J’ai expédié ma lettre de démission. Dans une lettre de retour, j’ai alors appris les motifs cachés derrière l’insensibilité du personnel à mon endroit. Ces femmes méprisantes avaient joué un habile jeu dont je ne connaissais pas les règles et où j’ai été leur outil. Les réunions commandées par la déléguée syndicale, laquelle s’était donné la mission d’alléger la tâche des commis, visaient à faire la démonstration qu’il fallait embaucher un comptable. Les hauts dirigeants souhaitaient plutôt embaucher un commis à la paie et ainsi économiser sur le salaire. Je ne sais pas lequel a été embauché, mais le dossier étoffé de mes erreurs a fait que mon incompétence déclarée a servi aux dirigeants comme motif pour ne pas payer la part de vacances de l’employée à temps complet que j’avais été. Peu m’importait l’argent, en aucun moment, je n’ai regretté ma démission.

Une sceptique convaincue

Jusqu’à cette expérience, j’étais dans la sphère des sceptiques. Pour moi, chercher à expliquer le hasard, c’était tenter de pourchasser des fantômes. J’avais la certitude qu’on était libre de nos choix et que même les contretemps les plus inexplicables étaient enclenchés par une décision de notre propre volonté. Pour expliquer la tournure des événements, je ne croyais qu’aux preuves; je tenais aux faits et à la logique et j’étais peu encline à admettre les interprétations au bord du mysticisme.

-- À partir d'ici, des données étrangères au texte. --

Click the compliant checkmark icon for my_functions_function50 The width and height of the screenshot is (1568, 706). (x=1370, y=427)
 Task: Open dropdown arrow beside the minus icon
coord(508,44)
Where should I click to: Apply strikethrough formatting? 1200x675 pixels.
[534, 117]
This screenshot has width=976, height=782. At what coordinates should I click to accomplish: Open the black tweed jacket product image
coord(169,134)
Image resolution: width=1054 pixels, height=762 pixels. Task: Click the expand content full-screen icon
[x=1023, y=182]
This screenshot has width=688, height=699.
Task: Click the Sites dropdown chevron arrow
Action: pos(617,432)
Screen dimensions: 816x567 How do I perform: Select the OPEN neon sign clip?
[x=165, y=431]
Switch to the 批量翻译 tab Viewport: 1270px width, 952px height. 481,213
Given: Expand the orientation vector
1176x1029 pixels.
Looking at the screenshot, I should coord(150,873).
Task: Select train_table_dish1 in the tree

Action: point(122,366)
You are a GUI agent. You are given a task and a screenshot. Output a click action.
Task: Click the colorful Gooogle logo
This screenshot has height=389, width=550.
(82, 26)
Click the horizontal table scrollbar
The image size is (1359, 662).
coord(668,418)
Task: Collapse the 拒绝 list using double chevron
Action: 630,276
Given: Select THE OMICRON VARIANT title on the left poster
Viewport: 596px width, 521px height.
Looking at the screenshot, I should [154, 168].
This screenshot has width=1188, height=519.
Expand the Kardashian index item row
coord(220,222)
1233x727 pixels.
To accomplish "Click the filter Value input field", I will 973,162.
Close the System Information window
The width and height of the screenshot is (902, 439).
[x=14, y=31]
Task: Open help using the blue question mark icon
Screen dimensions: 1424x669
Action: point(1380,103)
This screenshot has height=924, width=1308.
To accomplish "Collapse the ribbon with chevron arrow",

Pour moi, vu les milliards d’individus dans le monde, le hasard qui fait que deux personnes portent les mêmes noms et prénoms et soient nées le même jour n’était qu’une coïncidence des plus logiques. De même, quand on pense à quelqu’un et qu’il se manifeste ou qu’on anticipe qu’il ne va pas bien et que cela s’avère vrai, cet effet de synchronicité s’exprimait simplement par le fait d’une attirance naturelle, d’une affectueuse affinité.

Certes, j’étais totalement libre de refuser le poste et d’aller à cette deuxième entrevue, ce qui aurait pu changer la suite des choses. Mais il reste vrai qu’un incroyable leurre concernant le poste m’a déstabilisée et que cette improbable conjoncture a pu me faire commettre une erreur de jugement. J’ai, aujourd’hui, le sentiment d’avoir été l’objet d’une circonstance qui a minimisé mes chances de prendre la bonne décision. Je crois maintenant que des facteurs extérieurs peuvent influencer nos décisions. Je dois avouer que, depuis cette mésaventure, sans voir des messages partout, j’en suis venue à penser que des occurrences, des correspondances et de mystérieuses concordances existent de façon indépendante de notre volonté. Il est peut-être vrai que nos vies sont parfois soumises aux lois secrètes du hasard et à l’insondable fatalité des rencontres.

Parfois, le quotidien est si difficile qu’on a envie de faire confiance aux miracles et aux chimères exprimés dans les livres, aux astres, aux cartes du ciel, aux interventions divines, aux ondes mystérieuses des prémonitions des guides spirituels ou à la suite magique du destin prédit dans les sciences occultes, l’horoscope ou le tarot. Pour moi, toutes ces croyances et tous ces signes invisibles ne sont que de réconfortantes interprétations d’une science peu exacte.

Au final, je ne sais toujours pas si je peux dire, sans me mentir, qu’un malencontreux hasard a joué en ma défaveur, mais, en admettant que je ne sois qu’à moitié responsable de la situation initiale, je me sais du moins entièrement responsable de son dénouement.